Una scuola elementare del Nordest d’Italia si trova al centro di un caso che ha richiamato l’attenzione dell’Ufficio scolastico regionale. Le insegnanti di una classe avrebbero inviato alle famiglie richieste di accertamento medico per il 70% degli alunni, paventando disturbi dell’apprendimento e del comportamento. L’Usl, almeno in un caso, non ha riscontrato alcuna anomalia. Gli ispettori sono arrivati. La dirigente scolastica, per ora, non ha rilasciato dichiarazioni.
Come riporta Il Corriere, la vicenda riguarda una scuola elementare collocata tra le province di Venezia e Padova. Le insegnanti avrebbero inviato alle famiglie lettere con cui segnalavano per i propri figli possibili disturbi dell’apprendimento – dislessia, discalculia – ma anche disabilità cognitive e disturbi del comportamento come l’adhd e il disturbo oppositivo provocatorio. Il numero delle segnalazioni ha colpito da subito: sette bambini su dieci, vale a dire il 70% dell’intera classe. Una percentuale che i genitori hanno ritenuto del tutto sproporzionata, alimentando dubbi e preoccupazione. La situazione si è ulteriormente complicata quando uno dei bambini coinvolti ha effettuato tutti gli accertamenti richiesti presso l’Usl. L’esito è stato univoco: nessuna lacuna riscontrata né dalla psicologa né dalla logopedista. Lettura, comprensione del testo, competenza ortografica, calcolo, velocità: tutto nella norma. Nessuno degli aspetti segnalati dalle docenti è risultato carente secondo le relazioni dei sanitari. Una risposta che ha trasformato i dubbi dei genitori in una denuncia formale alla dirigente scolastica.
La gravità dei fatti ha reso insufficiente l’indagine interna avviata dalla dirigente. Nella giornata di mercoledì a scuola sono arrivati gli ispettori dell’Ufficio scolastico regionale. Nel frattempo, dopo la prima segnalazione, la situazione in aula non sarebbe cambiata: la maestra è rimasta al suo posto e le lezioni sono proseguite. Le conseguenze sui bambini, però, sarebbero visibili. “I bambini ora hanno l’ansia di andare a scuola”, racconta il padre di uno degli alunni coinvolti, il cui nome nell’articolo è di fantasia. “C’è chi piange, chi si sente male, chi chiede ai genitori di rimanere a casa da scuola ogni mattina”. A rendere il quadro ancora più pesante, il racconto di quanto sarebbe avvenuto in classe durante le settimane in cui uno degli alunni era assente per effettuare i controlli: l’insegnante avrebbe chiesto ai compagni di esprimersi ad alta voce sul comportamento del bambino assente. “I piccoli in classe si sono messi a piangere disperati perché non sapevano come rispondere alla maestra”, riferisce il padre. “Mentre loro piangevano, l’insegnante ripeteva in lacrime: ‘Vedete che è così? Vedete che fa queste cose?'”. Un comportamento definito inaccettabile dai genitori, che hanno chiesto un colloquio urgente e unitario con la preside.

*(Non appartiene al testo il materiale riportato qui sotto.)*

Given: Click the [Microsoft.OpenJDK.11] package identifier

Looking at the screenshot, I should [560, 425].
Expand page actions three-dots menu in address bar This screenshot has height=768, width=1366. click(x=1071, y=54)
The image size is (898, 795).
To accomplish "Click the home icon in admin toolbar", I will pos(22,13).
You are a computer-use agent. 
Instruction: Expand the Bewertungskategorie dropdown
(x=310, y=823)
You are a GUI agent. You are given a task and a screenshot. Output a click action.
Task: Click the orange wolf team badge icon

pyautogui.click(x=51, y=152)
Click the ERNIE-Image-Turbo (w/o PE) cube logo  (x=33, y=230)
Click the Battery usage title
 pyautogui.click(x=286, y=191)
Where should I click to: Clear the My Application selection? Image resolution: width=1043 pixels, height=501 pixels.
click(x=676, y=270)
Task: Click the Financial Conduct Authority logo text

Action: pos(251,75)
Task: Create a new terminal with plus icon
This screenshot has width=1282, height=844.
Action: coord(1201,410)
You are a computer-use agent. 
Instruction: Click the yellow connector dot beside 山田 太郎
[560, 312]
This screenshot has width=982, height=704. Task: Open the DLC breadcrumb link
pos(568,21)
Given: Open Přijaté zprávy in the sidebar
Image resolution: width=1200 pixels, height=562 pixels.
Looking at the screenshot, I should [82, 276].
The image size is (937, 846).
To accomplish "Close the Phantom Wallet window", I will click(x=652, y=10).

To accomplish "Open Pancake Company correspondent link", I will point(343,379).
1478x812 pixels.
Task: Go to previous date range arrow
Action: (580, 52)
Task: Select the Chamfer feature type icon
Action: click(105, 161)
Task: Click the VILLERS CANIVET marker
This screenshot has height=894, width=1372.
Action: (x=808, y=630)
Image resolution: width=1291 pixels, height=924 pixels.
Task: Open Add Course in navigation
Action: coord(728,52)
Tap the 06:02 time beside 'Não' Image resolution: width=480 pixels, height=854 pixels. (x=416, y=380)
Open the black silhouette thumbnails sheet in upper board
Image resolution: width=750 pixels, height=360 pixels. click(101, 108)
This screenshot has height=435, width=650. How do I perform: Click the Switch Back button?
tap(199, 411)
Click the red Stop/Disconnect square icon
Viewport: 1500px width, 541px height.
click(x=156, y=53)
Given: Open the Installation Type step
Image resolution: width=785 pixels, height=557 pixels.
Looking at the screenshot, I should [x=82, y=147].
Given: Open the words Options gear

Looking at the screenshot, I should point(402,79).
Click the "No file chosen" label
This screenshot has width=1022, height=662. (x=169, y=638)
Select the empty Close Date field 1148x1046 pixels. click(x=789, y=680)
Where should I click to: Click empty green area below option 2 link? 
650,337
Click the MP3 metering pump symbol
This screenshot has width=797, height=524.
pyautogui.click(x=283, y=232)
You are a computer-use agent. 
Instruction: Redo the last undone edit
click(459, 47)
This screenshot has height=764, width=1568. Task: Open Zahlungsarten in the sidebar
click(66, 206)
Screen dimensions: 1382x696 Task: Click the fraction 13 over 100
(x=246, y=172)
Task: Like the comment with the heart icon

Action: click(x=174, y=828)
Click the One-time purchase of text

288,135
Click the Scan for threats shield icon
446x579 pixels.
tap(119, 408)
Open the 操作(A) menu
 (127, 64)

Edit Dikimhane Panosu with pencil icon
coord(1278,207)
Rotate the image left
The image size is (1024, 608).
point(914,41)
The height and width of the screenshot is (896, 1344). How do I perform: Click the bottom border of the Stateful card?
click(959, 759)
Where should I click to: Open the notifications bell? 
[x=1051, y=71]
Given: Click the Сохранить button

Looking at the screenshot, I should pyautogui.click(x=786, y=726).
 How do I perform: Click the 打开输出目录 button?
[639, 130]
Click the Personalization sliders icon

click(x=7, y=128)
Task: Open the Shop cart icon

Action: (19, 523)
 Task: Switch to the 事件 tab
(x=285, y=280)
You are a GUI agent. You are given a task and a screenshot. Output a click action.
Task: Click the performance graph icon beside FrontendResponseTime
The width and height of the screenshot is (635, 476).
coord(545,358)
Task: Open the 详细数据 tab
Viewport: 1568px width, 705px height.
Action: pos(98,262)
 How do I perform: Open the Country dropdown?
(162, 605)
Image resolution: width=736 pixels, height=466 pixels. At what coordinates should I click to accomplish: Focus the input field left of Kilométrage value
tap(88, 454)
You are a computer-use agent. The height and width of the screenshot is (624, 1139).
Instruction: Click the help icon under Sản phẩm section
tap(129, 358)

Il Corriere solleva un sospetto, dopo aver raccolto le dichiarazioni dei genitori: la classe a rischio accorpamento. La sezione conta appena dieci alunni, una soglia che la espone concretamente alla fusione con un’altra classe. “Se un bambino viene certificato, la classe è blindata”, aveva fatto notare uno dei genitori fin dai primi giorni della polemica, alludendo al meccanismo per cui la presenza di alunni con bisogni educativi speciali può tutelare l’esistenza di una sezione sottodimensionata. Un nesso che, se confermato, configurerebbe uno scenario molto serio sul piano deontologico e normativo. “Siamo molto preoccupati perché ci sentiamo in una situazione di stallo”, dichiara il padre di uno degli alunni. “Non penso che si possa lasciare una scuola in queste condizioni”. La dirigente scolastica, pur coinvolta sin dall’inizio, non ha ancora fornito la propria versione dei fatti.